Latest tech will allow transdermal administration of vaccines without needles

The technology promises to make it easier to apply medication to the skin using a spray-on method. This new approach could revolutionize the way we vaccines and other medications are administered thus providing a more painless and convenient alternative to traditional injection methods.

Researchers have developed an improved method for electrospray deposition, a specialized spray-coating technique employed in various industries. The Rutgers team enhanced the precision of depositing microscopic particles converted from a liquid under high voltage. The process involves transforming the spray into fine particles that evaporate during travel, leaving a solid residue from the initial liquid.

Study author Jonathan Singer said that electrospray deposition is not an efficient method for targets smaller than the spray, such as microneedle arrays in transdermal patches.
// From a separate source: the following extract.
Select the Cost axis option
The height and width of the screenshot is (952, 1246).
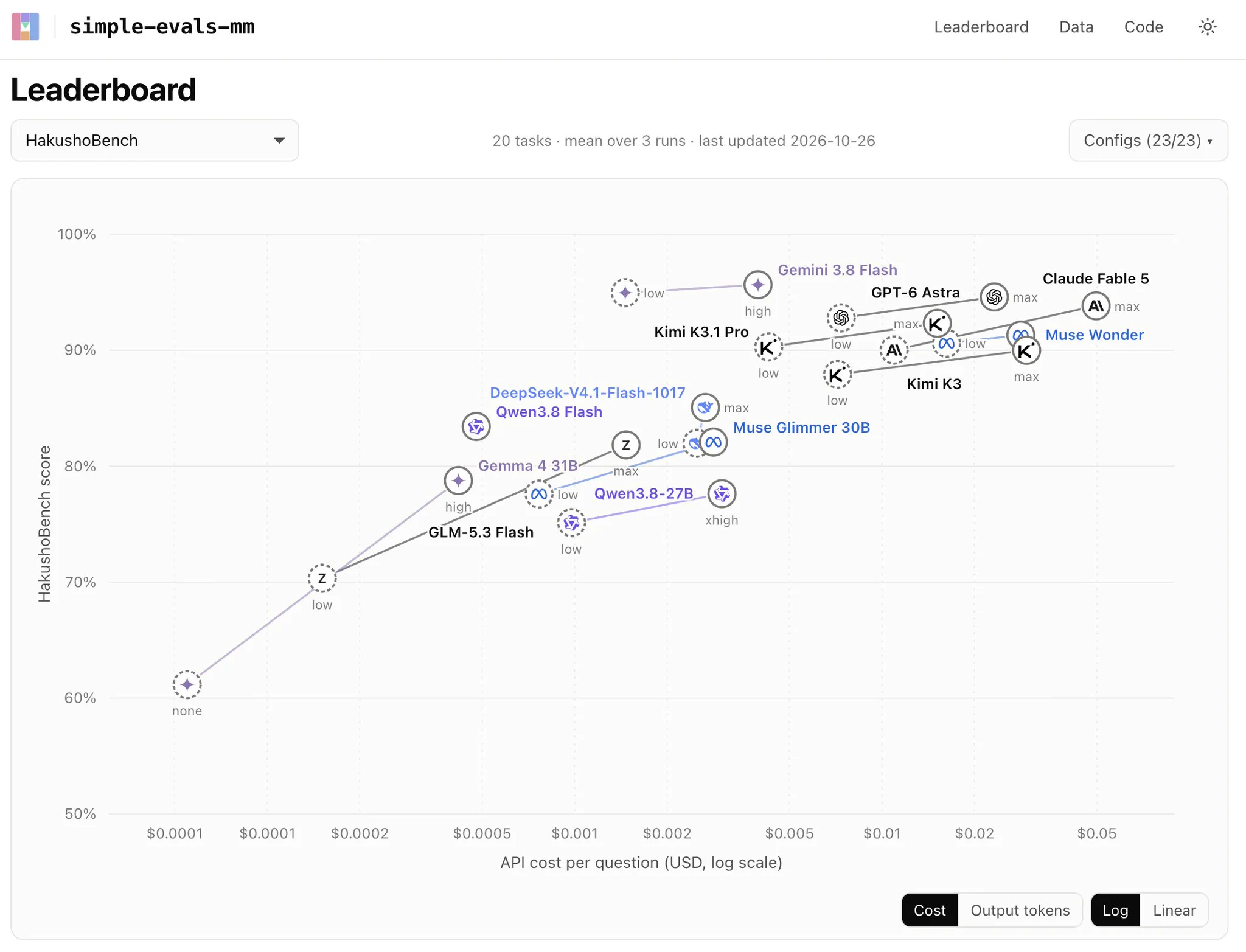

However, researchers have developed advanced engineering techniques that can achieve efficiencies that are statistically indistinguishable from 100%.

Coatings help medical devices achieve high efficiency

Coatings play a significant role in the medical industry, particularly in the field of implantable devices like heart stents, defibrillators and pacemakers. These coatings are also gaining importance in innovative products such as skin patches. The use of advanced biological materials, such as drugs and vaccines, can be costly, and any unused portion can impact patient treatment. By achieving high efficiency, these coatings minimize waste, making them ideal for coating vaccines and medical devices.

The study’s first author, Sarah Park, a doctoral student in the Department of Materials Science and Engineering, explains that achieving a 100% efficiency in the deposition process would prevent any waste of materials. This would enable the coating of devices or vaccines without any loss. The researchers believe that further research will enhance the compatibility of different materials and increase the material delivery rate using this highly efficient method.